Again, adjust the data path and output path to your own, and also change the ae_path&encoder_config in the sh file to the autoencoder you tarined in step 1. The rna_dim and atac_dim refer to the dimensions of latent representation, you should change them to match the autoencoder you used (refer to the encoder’s config file). When training with condition (like the cell type condition), set the num_class to the number of unique labels. The training is unconditional when the num_class is not set.

Also, change the devices and NUM_GPUS parameter according to your own situation. The total batch size is num_gpu*batch_size.

Pretrained model

Here we provided a model pretrained on the miniatlas dataset (Wu J, et al. EpiFoundation: A Foundation Model for Single-Cell ATAC-seq via Peak-to-Gene Alignment). This dataset contains more than 130,000 scATAC-seq with paired scRNA-seq, across 57 cell types. The pretrained model weight and the training data can be found at: https://figshare.com/s/14610d6d67160366aba2.

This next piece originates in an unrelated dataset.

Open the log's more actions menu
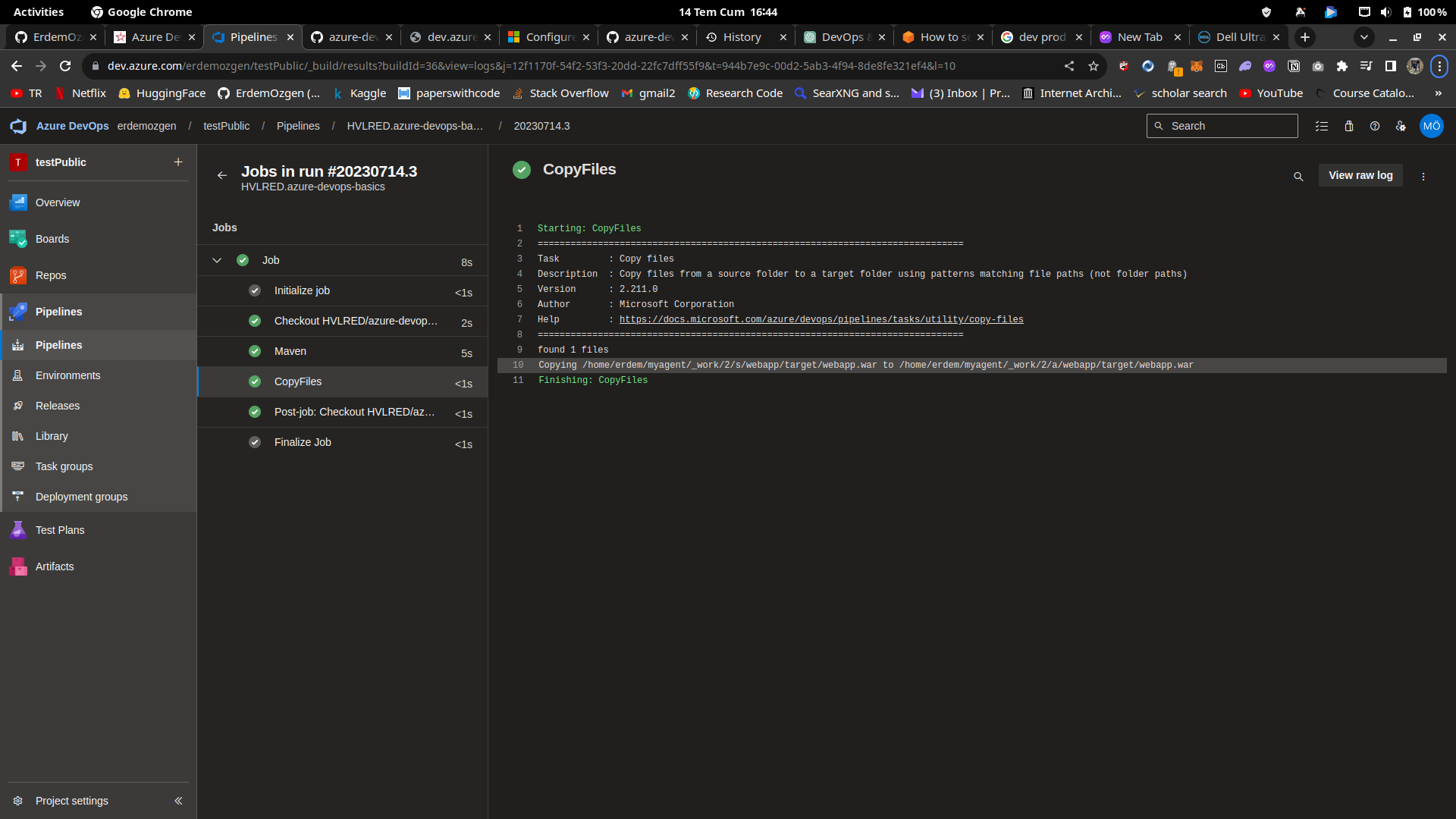The width and height of the screenshot is (1456, 819). 1423,176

The complete cell types list: [‘Acinar cell’, ‘Adipocyte’, ‘Alpha cell’, ‘Amacrine cell’, ‘Astrocyte’, ‘B cell’, ‘Beta cell’, ‘Bipolar cell’, ‘CD4 T’, ‘Capillary EC’, ‘Cardiomyocyte’, ‘Colonocyte’, ‘Cone cell’, ‘Delta cell’, ‘Endocardial cell’, ‘Endocrine cell’, ‘Endothelial cell’, ‘Enterocyte’, ‘Epithelial cell’, ‘Erythroblast’, ‘Excitatory neuron’, ‘Fibroblast’, ‘Fibroblasts’, ‘Glia’, ‘Goblet cell’, ‘Hepatocyte’, ‘Horizontal cell’, ‘Inhibitory neuron’, ‘Leyding cell’, ‘Luminal cell’, ‘Macrophage’, ‘Mast cell’, ‘Mesothelial cell’, ‘Microfold cell’, ‘Microglia’, ‘Monocyte’, ‘Myofibroblast’, ‘Neuron’, ‘Nk cell’, ‘Oligodendrocyte’, ‘Oligodendrocyte progenitor cell’, ‘PP cell’, ‘Paneth cell’, ‘Pericyte’, ‘Plasma cell’, ‘Podocyte’, ‘Proerythroblast’, ‘Renal epithelial cell - Loop of Henle’, ‘Renal epithelial cell - distal tubules’, ‘Renal epithelial cell - proximal tubules’, ‘Rod cell’, ‘Smooth muscle cell’, ‘T cell’, ‘TUBA1A ductal cell’, ‘Tuft cell’, ‘Type A intercalated cell’, ‘Type B intercalated cell’]

When generating new dataset, the type index in the same order as the cell types above, e.g. 0 for Acinar cell and 1 for Adipocyte.